The transaction is small by public REIT standards, but it says a great deal about where LTC wants its earnings mix to go. Since launching its SHOP platform in May 2025, the company has assembled 36 properties that now account for 34% of gross real estate investments. That is a meaningful shift away from the steadier but lower-upside economics of triple-net leases and toward structures where LTC participates more directly in property-level performance.
That choice carries risk. SHOP assets expose landlords to labor inflation, occupancy swings, and operator execution in ways traditional leases do not. But they also offer a cleaner route to capture the recovery in senior housing fundamentals, particularly in markets where new supply remains constrained and rate growth has held up better than many health care subsectors. A 7% cap rate with a projected low- to mid-teens unlevered IRR suggests LTC is underwriting not just current cash flow, but operational improvement.
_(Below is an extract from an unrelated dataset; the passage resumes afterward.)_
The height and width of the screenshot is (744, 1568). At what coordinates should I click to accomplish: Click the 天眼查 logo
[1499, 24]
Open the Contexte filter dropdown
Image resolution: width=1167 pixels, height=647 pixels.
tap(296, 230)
The off-market sourcing matters as much as the price. In a crowded hunt for private senior housing assets, proprietary access can preserve returns that auctions often compress away. LTC is also using equity rather than incremental debt, a notable signal at a time when balance sheet flexibility still carries a premium across real estate.
Acquire.fyi data shows business-and-finance deal volume is up 10.6% year to date, even as median deal size in the sector has slipped 10.7%. That pattern fits LTC’s move. Buyers are still transacting, but many are favoring targeted, digestible acquisitions over balance-sheet-stretching bets.
For LTC, the question is no longer whether to build SHOP scale. It is how quickly it can do so without importing too much operating volatility. If occupancy keeps improving, this looks disciplined. If labor costs reaccelerate, the margin for error narrows fast.